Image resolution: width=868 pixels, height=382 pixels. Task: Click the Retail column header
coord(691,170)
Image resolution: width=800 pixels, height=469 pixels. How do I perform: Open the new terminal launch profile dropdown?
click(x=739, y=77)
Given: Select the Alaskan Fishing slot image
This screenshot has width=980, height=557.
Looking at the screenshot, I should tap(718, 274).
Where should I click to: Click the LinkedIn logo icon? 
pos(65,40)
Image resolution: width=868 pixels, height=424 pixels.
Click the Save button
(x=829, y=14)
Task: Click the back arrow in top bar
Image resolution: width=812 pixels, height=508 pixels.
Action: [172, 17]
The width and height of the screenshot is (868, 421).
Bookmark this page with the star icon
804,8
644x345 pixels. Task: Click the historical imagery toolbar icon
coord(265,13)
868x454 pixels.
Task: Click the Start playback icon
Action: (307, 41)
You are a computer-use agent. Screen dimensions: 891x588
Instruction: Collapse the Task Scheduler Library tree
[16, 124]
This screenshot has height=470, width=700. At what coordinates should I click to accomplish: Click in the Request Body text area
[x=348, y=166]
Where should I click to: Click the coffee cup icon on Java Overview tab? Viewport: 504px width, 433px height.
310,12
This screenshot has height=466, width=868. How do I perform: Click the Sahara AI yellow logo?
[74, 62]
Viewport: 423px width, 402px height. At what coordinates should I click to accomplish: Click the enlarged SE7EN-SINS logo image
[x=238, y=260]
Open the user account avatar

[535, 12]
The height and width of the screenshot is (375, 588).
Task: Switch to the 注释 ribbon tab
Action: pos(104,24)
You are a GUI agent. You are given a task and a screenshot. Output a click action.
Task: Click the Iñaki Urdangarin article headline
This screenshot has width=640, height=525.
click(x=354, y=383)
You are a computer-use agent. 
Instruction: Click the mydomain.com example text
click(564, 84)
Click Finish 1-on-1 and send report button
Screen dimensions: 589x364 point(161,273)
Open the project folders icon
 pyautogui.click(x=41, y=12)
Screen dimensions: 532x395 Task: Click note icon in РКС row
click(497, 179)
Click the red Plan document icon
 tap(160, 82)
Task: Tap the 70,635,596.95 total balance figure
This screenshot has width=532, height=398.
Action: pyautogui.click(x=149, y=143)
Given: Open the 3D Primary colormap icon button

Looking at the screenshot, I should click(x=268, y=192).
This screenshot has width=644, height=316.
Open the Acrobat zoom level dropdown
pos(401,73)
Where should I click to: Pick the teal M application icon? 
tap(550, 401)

WHAT THIS TASK INVOLVES » Each line in the entries above, starting at the line with "Click the Save button" and ending at the line with "You are a GUI", is to be printed exactly, and only those lines.

EXERCISE SOLUTION »
Click the Save button
(x=829, y=14)
Task: Click the back arrow in top bar
Image resolution: width=812 pixels, height=508 pixels.
Action: [172, 17]
The width and height of the screenshot is (868, 421).
Bookmark this page with the star icon
804,8
644x345 pixels. Task: Click the historical imagery toolbar icon
coord(265,13)
868x454 pixels.
Task: Click the Start playback icon
Action: (307, 41)
You are a computer-use agent. Screen dimensions: 891x588
Instruction: Collapse the Task Scheduler Library tree
[16, 124]
This screenshot has height=470, width=700. At what coordinates should I click to accomplish: Click in the Request Body text area
[x=348, y=166]
Where should I click to: Click the coffee cup icon on Java Overview tab? Viewport: 504px width, 433px height.
310,12
This screenshot has height=466, width=868. How do I perform: Click the Sahara AI yellow logo?
[74, 62]
Viewport: 423px width, 402px height. At what coordinates should I click to accomplish: Click the enlarged SE7EN-SINS logo image
[x=238, y=260]
Open the user account avatar

[535, 12]
The height and width of the screenshot is (375, 588).
Task: Switch to the 注释 ribbon tab
Action: pos(104,24)
You are a GUI agent. You are given a task and a screenshot. Output a click action.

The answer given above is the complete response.